Departure Pelosi leaves Taiwan after trip triggers China military drills in conceivable ‘demonstration of war’
House Speaker Nancy Pelosi left Taiwan Wednesday after a visit that excited US strains with China — which is answering with its biggest military drills in over 25 years in what specialists cautioned could be
“seen as a demonstration of war.”
The resistant 82-year-old California Democrat and her designation flew out of Taipei following an about 19-hour visit that was the first by a House speaker in quite a while.
Pelosi’s outing had so incensed central area China that the country’s most famous web-based entertainment stage, Weibo, crashed for around 30 minutes, affirming it was overextended as a few hashtags piled up a few billion perspectives.
“This old she-demon, she really thinks for even a moment to come!” famous blogger Xiaoyuantoutiao composed, adding that they had hit the sack “so furious I was unable to rest.”
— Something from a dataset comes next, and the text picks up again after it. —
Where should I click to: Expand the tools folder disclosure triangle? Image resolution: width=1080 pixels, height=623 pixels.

But the online anger was nothing compared to that of the Beijing government, which views Taiwan as part of its sovereign territory and had made a series of ominous threats while making clear that the speaker’s visit would be considered a major provocation.
Even before Pelosi’s arrival, Chinese warplanes buzzed the imaginary line dividing the Taiwan Strait, with the People’s Liberation Army saying it was on high alert and would launch
“targeted military operations.”
After Pelosi landed, China announced that it would hold four days of
“necessary and just”
joint air and sea drills beginning Thursday, the largest aimed at Taiwan since 1995.
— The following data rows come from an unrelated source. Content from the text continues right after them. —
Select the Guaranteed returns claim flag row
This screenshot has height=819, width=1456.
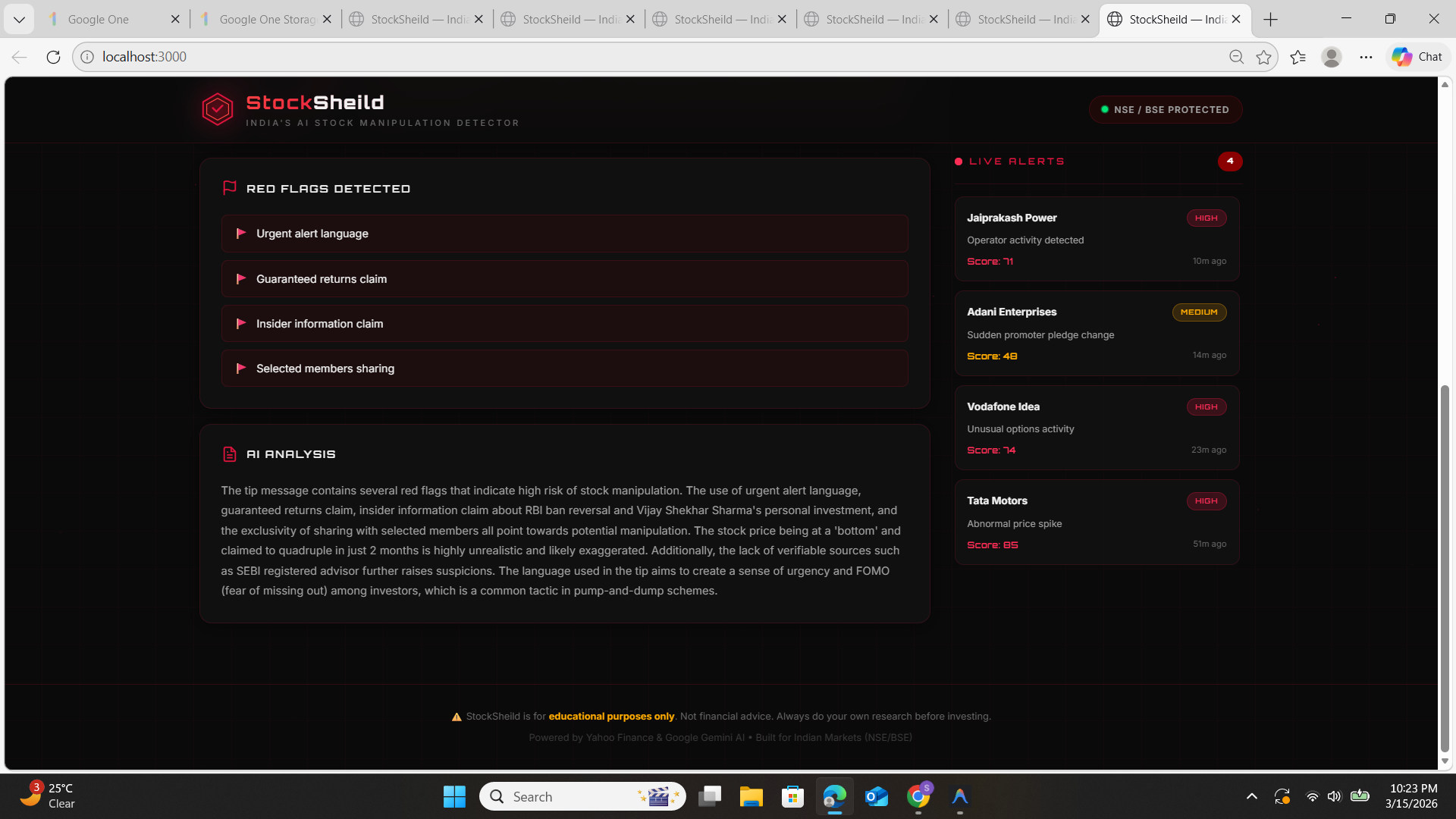[564, 279]
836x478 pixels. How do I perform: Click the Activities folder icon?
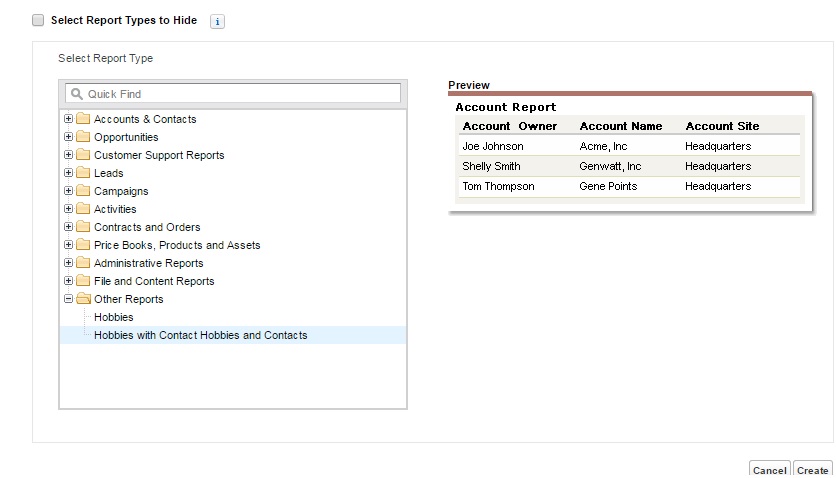tap(83, 209)
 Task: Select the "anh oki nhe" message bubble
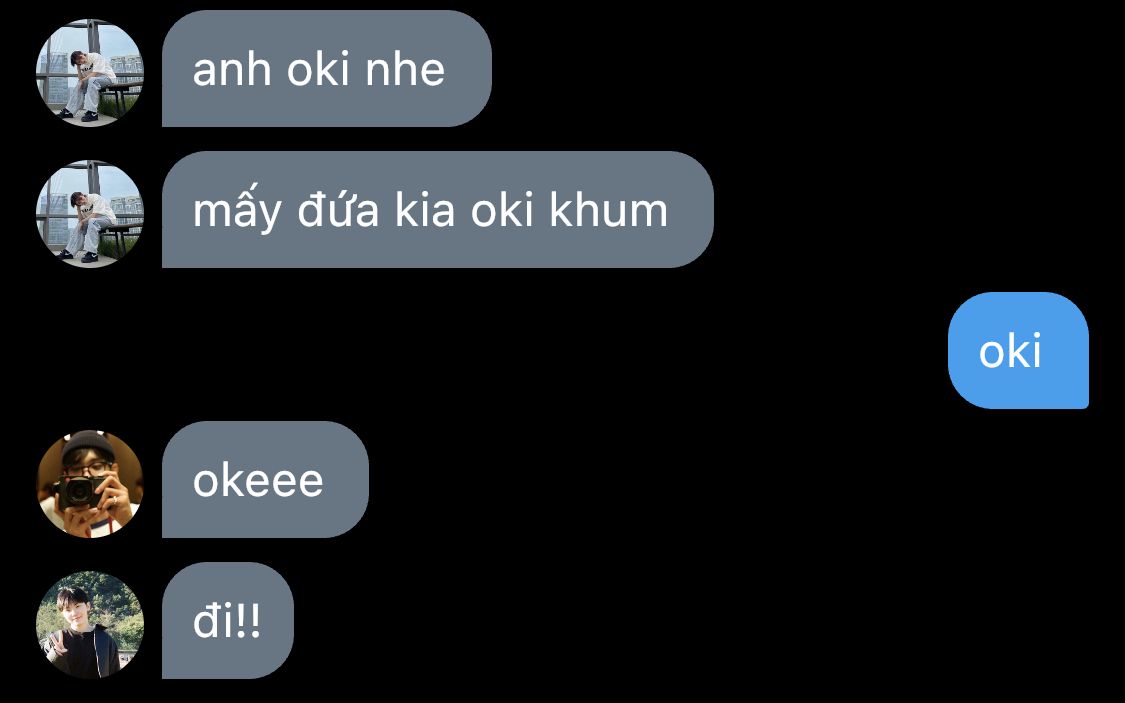click(326, 68)
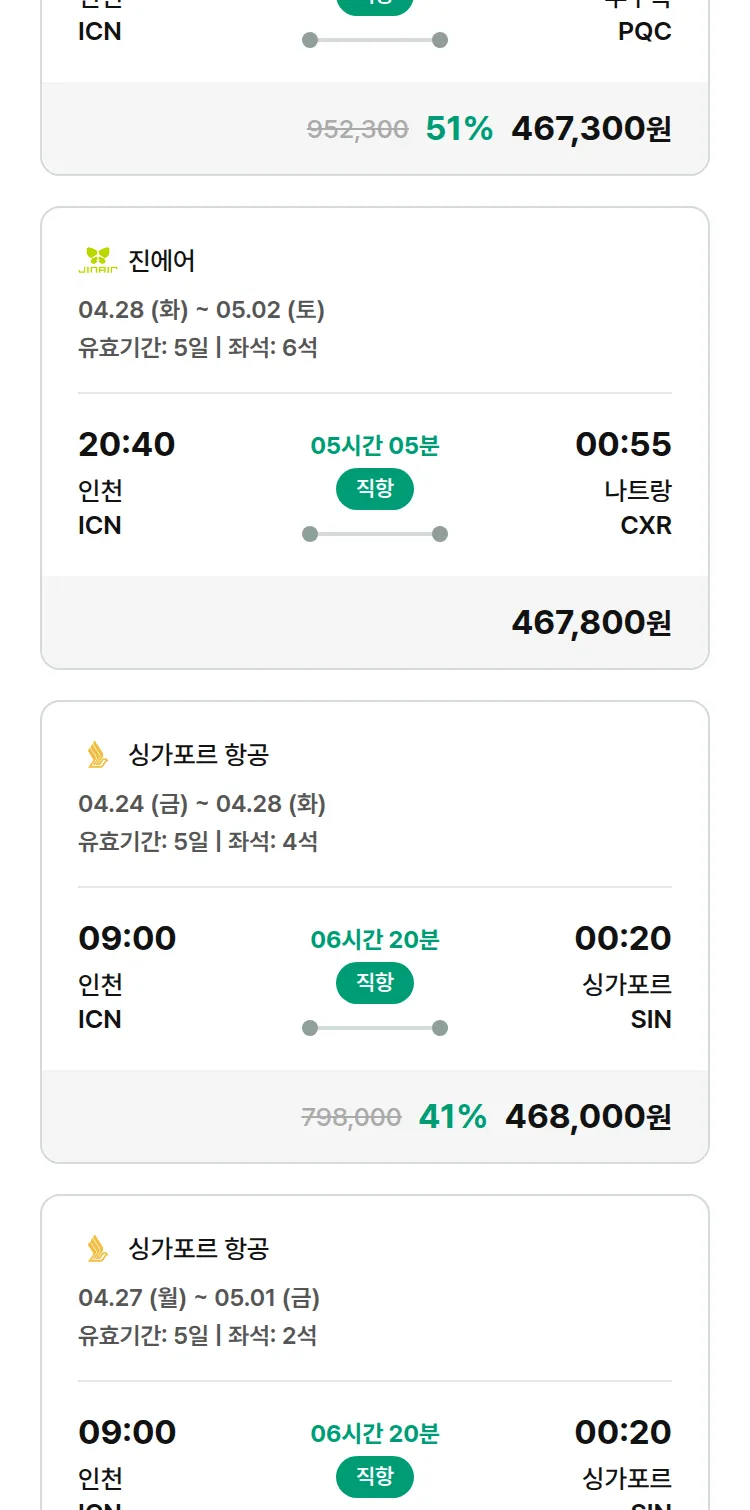Click 직항 badge on the 04.24 Singapore flight

click(374, 983)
The drills would include live fire and test launches of conventional missiles, according to the Chinese state news agency Xinhua.
At least half of the six areas where the drills are planned to take place appear to infringe on Taiwanese waters, according to Arthur Zhin-Sheng Wang, a defense studies expert at Taiwan’s Central Police University.
Using live fire in a country’s territorial airspace or waters
“can possibly be seen as an act of war,”
Wang warned.



“Such an act equals to sealing off Taiwan by air and sea … and severely violates our country’s territorial sovereignty,”
Taiwanese Capt. Jian-chang Yu said at a briefing by the National Defense Ministry.
Taiwanese President Tsai Ing-wen insisted Wednesday that the island of 23 million would not be cowed.
“Facing deliberately heightened military threats, Taiwan will not back down,”
Tsai during her meeting with Pelosi.



“We will firmly uphold our nation’s sovereignty and continue to hold the line of defense for democracy.”
However, Beijing’s Foreign Ministry insisted:
“In the current struggle surrounding Pelosi’s Taiwan visit, the United States are the provocateurs, China is the victim.”
Chinese Vice Foreign Minister Xie Feng also summoned the US ambassador in Beijing, Nicholas Burns, to lodge formal protests of Pelosi’s visit, while China banned some imports from Taiwan, including citrus fruit and fish.
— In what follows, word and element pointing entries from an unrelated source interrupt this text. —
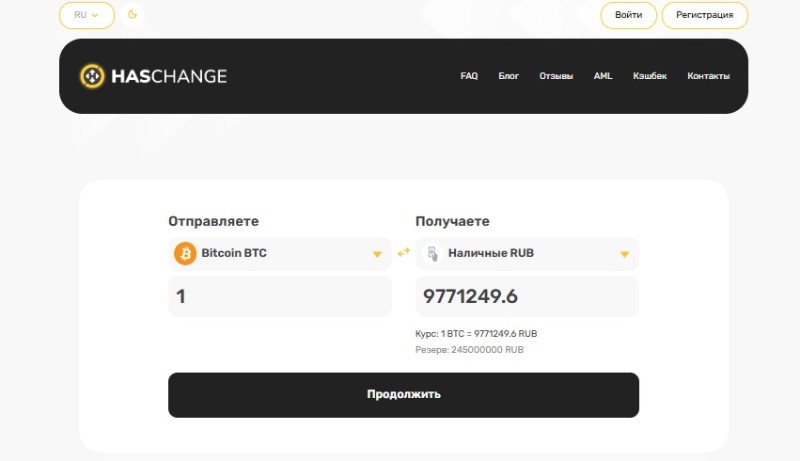Click the HASCHANGE brand name text
This screenshot has width=800, height=461.
(x=168, y=76)
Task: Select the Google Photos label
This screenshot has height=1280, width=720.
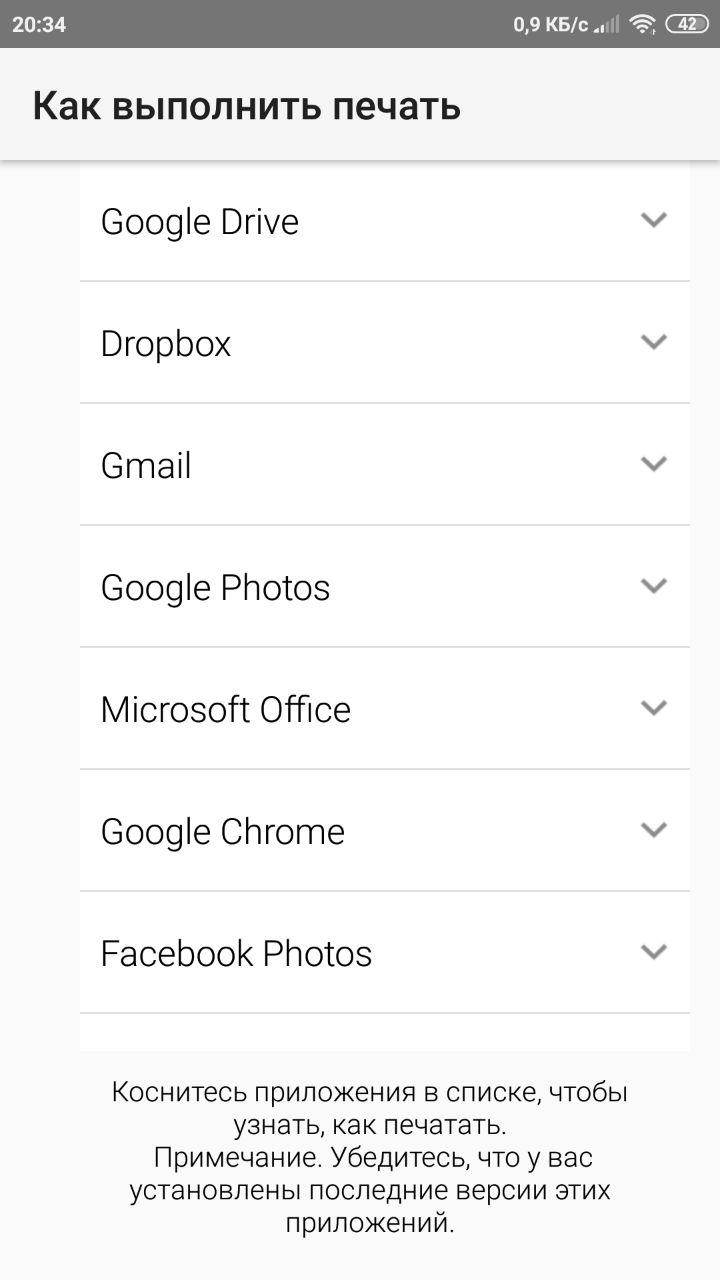Action: click(215, 588)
Through it all, Pelosi remained defiant, saying she was there to send the
“unequivocal message: America stands with Taiwan.”
“Today the world faces a choice between democracy and autocracy,”
she said in a short speech during the meeting with Tsai.
“America’s determination to preserve democracy, here in Taiwan and around the world, remains ironclad.”


Pelosi’s delegation included Reps. Gregory Meeks (D-NY), chair of the House Foreign Affairs Committee, and Raja Krishnamoorthi (D-Ill.) of the House Intelligence Committee.